■ EXERCISE
Reproduce, exactly, the lines of the material below from the line containing "Image resolution: width=1484, height=2482." through the line containing "Aires acondicionados (786, 131)", with both end lines included and nothing else.

■ PROVIDED RECORDS
━━━━━━
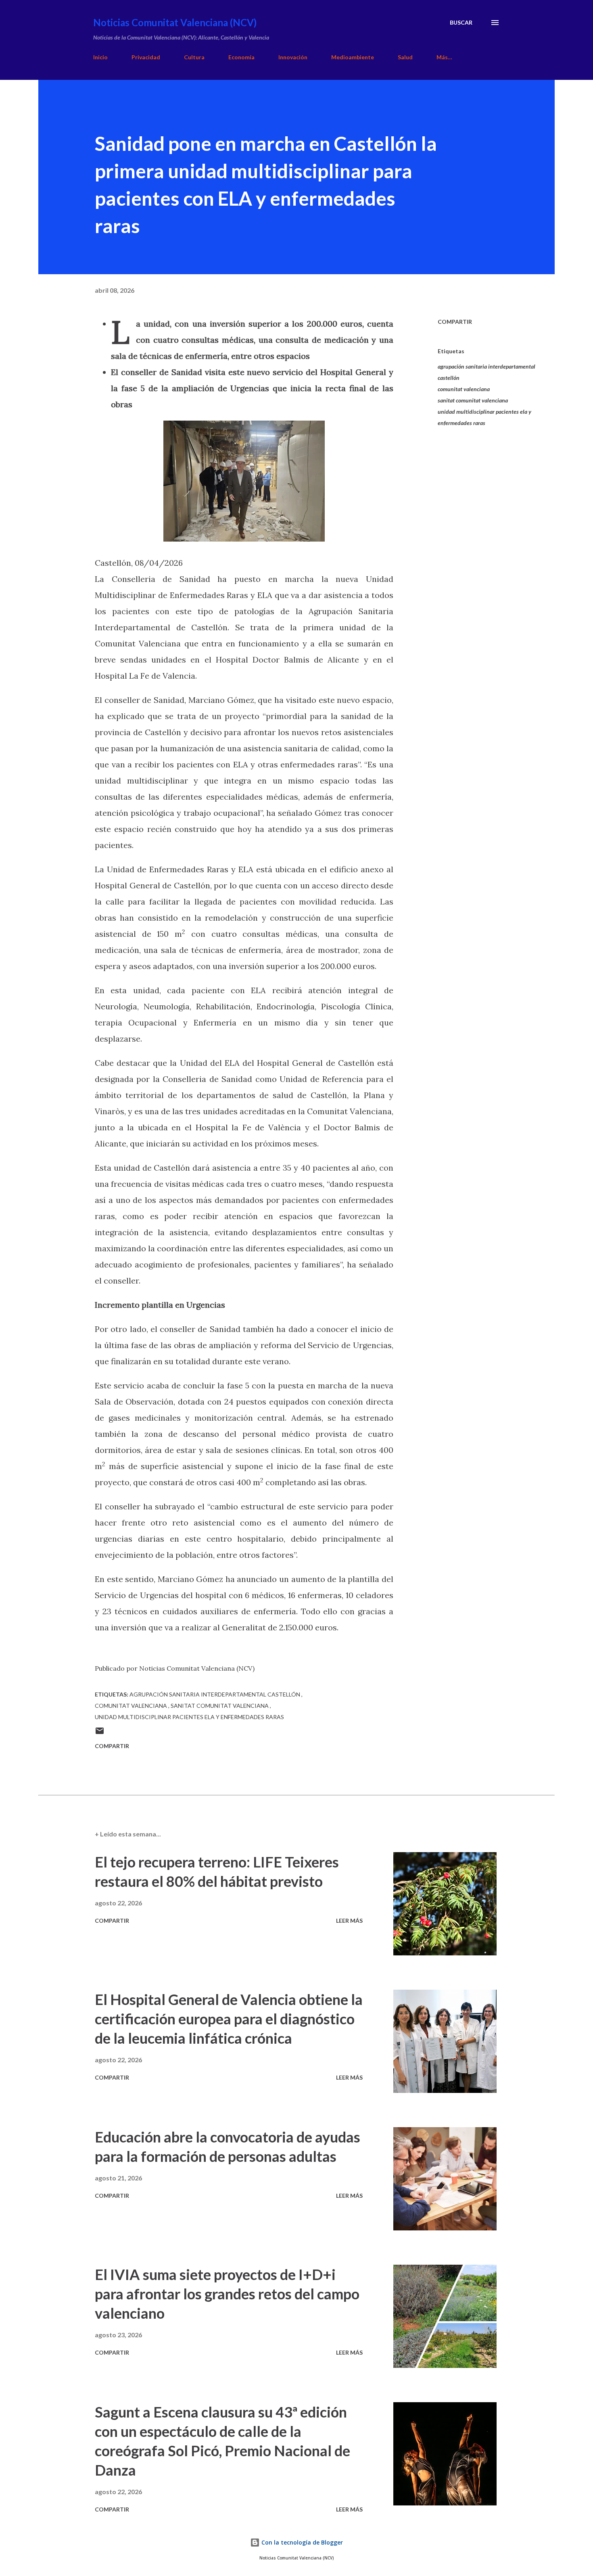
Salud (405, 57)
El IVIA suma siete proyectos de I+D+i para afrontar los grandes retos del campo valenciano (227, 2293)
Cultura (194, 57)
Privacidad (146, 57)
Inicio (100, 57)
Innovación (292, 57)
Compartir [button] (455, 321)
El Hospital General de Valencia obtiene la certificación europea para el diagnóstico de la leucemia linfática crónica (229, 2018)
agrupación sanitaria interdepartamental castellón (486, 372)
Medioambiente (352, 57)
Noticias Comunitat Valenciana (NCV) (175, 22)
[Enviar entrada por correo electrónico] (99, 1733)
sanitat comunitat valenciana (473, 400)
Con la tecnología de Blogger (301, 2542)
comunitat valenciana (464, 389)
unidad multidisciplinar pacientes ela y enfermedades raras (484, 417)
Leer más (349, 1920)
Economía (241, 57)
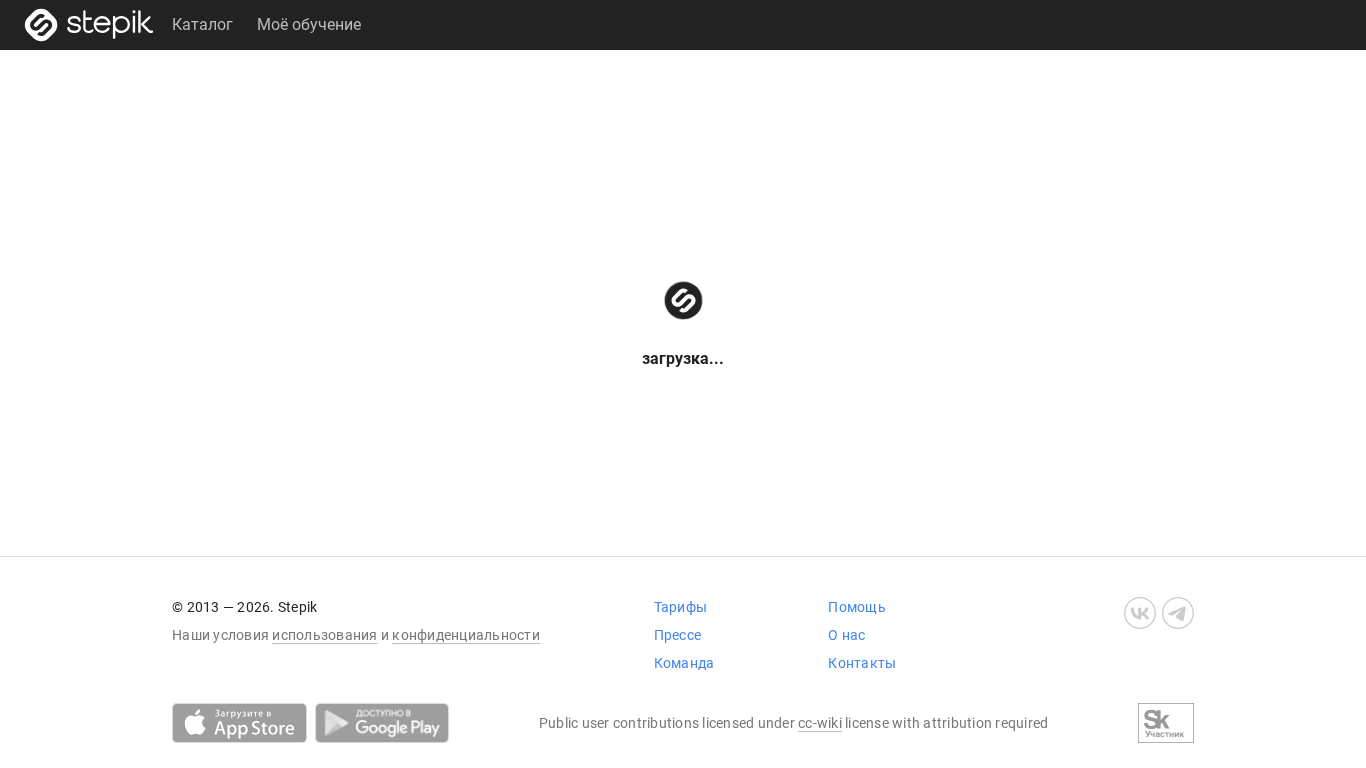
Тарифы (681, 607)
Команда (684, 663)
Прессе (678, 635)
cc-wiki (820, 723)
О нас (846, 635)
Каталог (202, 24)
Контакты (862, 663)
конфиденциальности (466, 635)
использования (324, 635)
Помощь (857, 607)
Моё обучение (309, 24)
━━━━━━
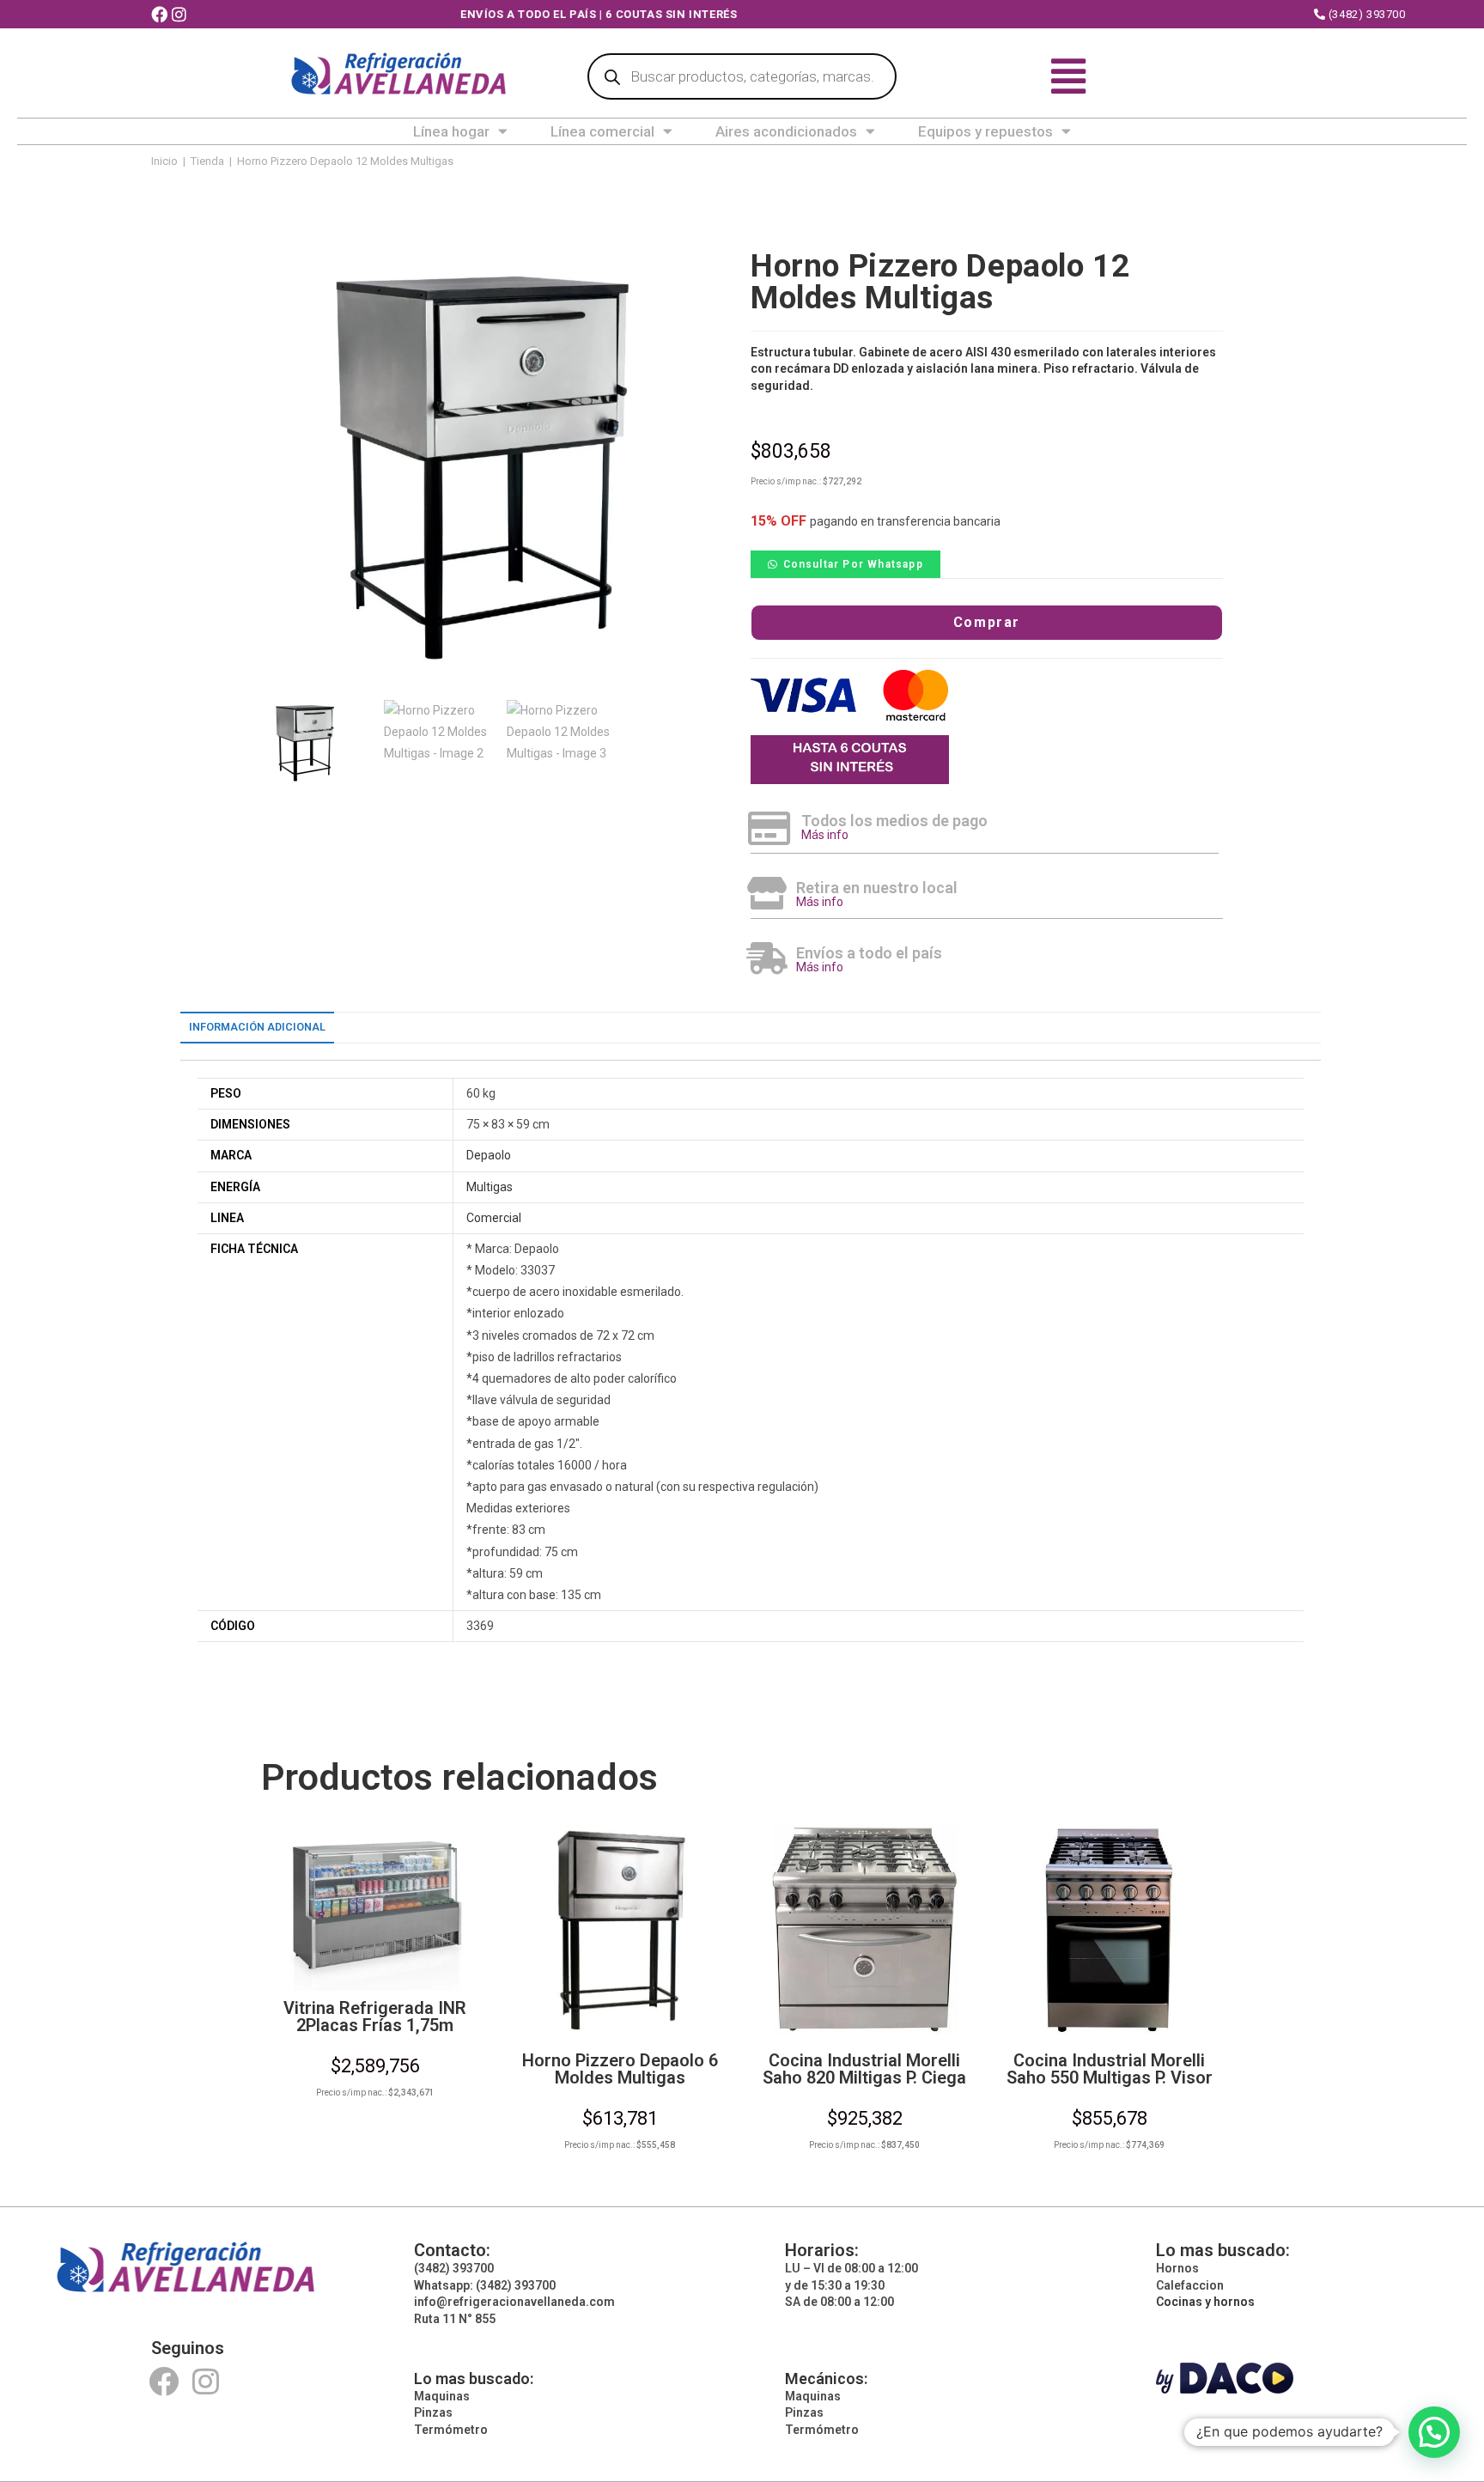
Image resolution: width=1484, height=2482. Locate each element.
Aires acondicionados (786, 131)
━━━━━━
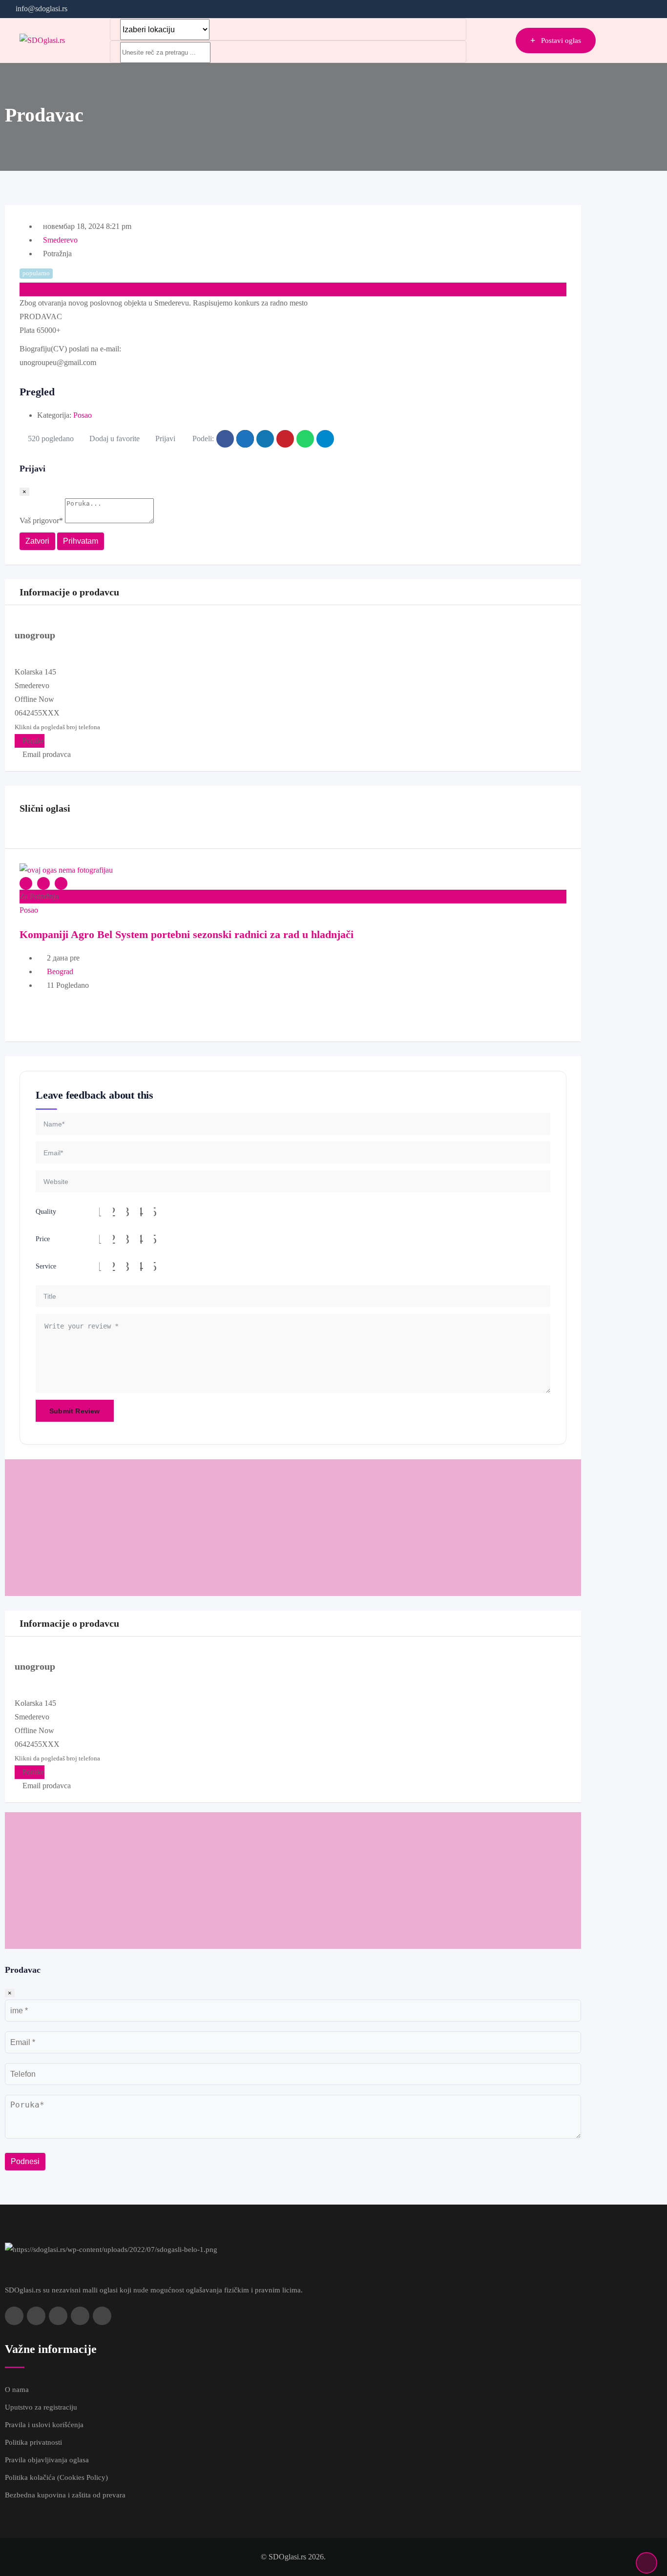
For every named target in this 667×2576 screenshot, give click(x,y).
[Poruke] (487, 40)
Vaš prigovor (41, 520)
━━━━━━
■ EXERCISE ANSWER
Image resolution: width=1484, height=2482. Locate each element.
Aires acondicionados (786, 131)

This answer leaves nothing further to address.